Asian Sweet & Sour Sauce
Adapted from Chow.com
My daughter and I were discussing making egg rolls on the way home one evening. She was on board with that idea right away because we share a mutual fascination with egg rolls. Then I realized that we don’t have any of that bright red sweet & sour sauce you get at the Chinese restaurants that she likes to dip her egg rolls in. She casually tells me to Google it … there has to be a recipe out there for it. It can’t be that hard to make. She is telling ME this–it was a little freaky because I don’t know how many times I’ve said that to her! I almost felt, for a moment, like we’d somehow had our minds switched and I was in her body and she was in mine. But then I looked down and discovered that nope, I was still in my little mom short body with the same long-ish salt-and-pepper hair, dressed in my black yoga pants and yoga shirt and she was still in her skinny tall body with the short bright pixie pink hair, shabby jeans and black hoodie.

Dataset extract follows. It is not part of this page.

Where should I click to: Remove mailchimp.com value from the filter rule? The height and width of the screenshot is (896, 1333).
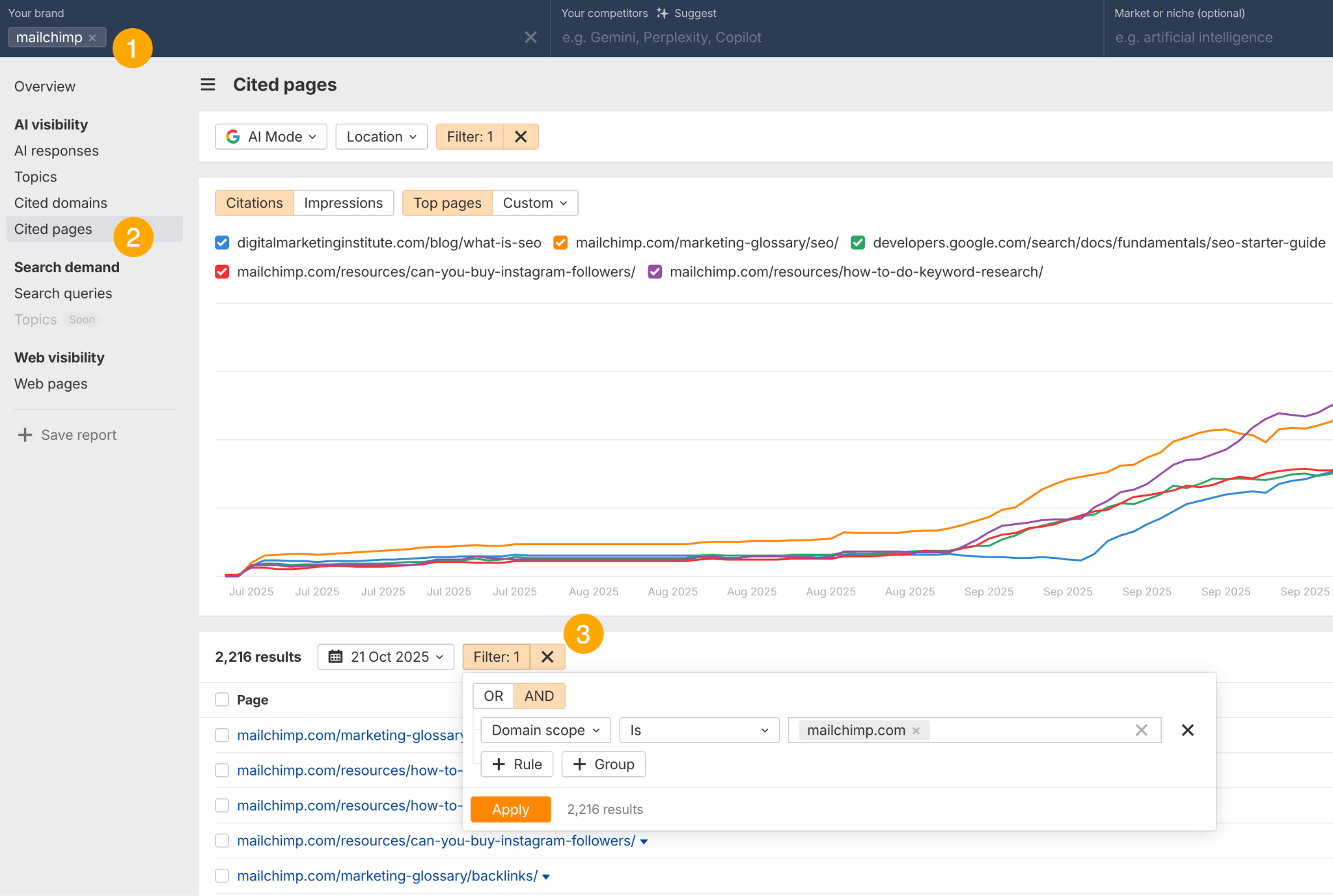(x=916, y=730)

So per her brilliant google-fairy idea, I searched for sweet & sour sauce and within a few minutes, I had some homemade sweet & sour sauce that I was most pleased with. She wasn’t too crazy about my first attempt, though–I had done it more to my tastes than to hers. So I poured my yummy semi-spicy version into a jar (for ME!) and started over, using honey in place of sugar, skipping the Sriracha, leaving out the red pepper, toning down the vinegar a bit and substituting candied ginger for the freshly grated ginger. “Perfect!” she exclaimed.
She and I rolled up several egg rolls together, then I baked up some for me and fried up a few for her. We each had our own version of sweet & sour sauce that we were quite happy with. It was a total win dinner! What else do you need? Oh yes, a nice cold hoppy beer for me and a big ol’ glass of milk for her. Perfection.
- 1/4 cup sugar, brown sugar or honey
- 1/2 cup water
- 1 teaspoon chopped roasted red bell pepper (optional)
- 1 teaspoon freshly grated ginger root OR 1 Tablespoon finely chopped Candied Ginger
- 1 teaspoon Sriracha (use more or less to taste)
- 1 - 2 Tablespoons ketchup
- 1 1/2 Tablespoons soy sauce
- 2 - 3 Tablespoons apple cider vinegar
- 2 Tablespoons water
- 2 teaspoons cornstarch
- Put all ingredients except the thickening agents in a small saucepan. Stir and heat over medium heat to boiling.
- In a cup or small bowl, stir together the water and cornstarch until dissolved. While stirring the sauce in the saucepan, slowly add the cornstarch mixture. Cook for a minute or two longer, until the sauce is thickened.
- Remove from heat. Use as a dipping sauce for egg rolls or as a sauce to coat chunks of cooked chicken, pork, beef or shrimp. Store leftovers in an airtight covered jar in the fridge.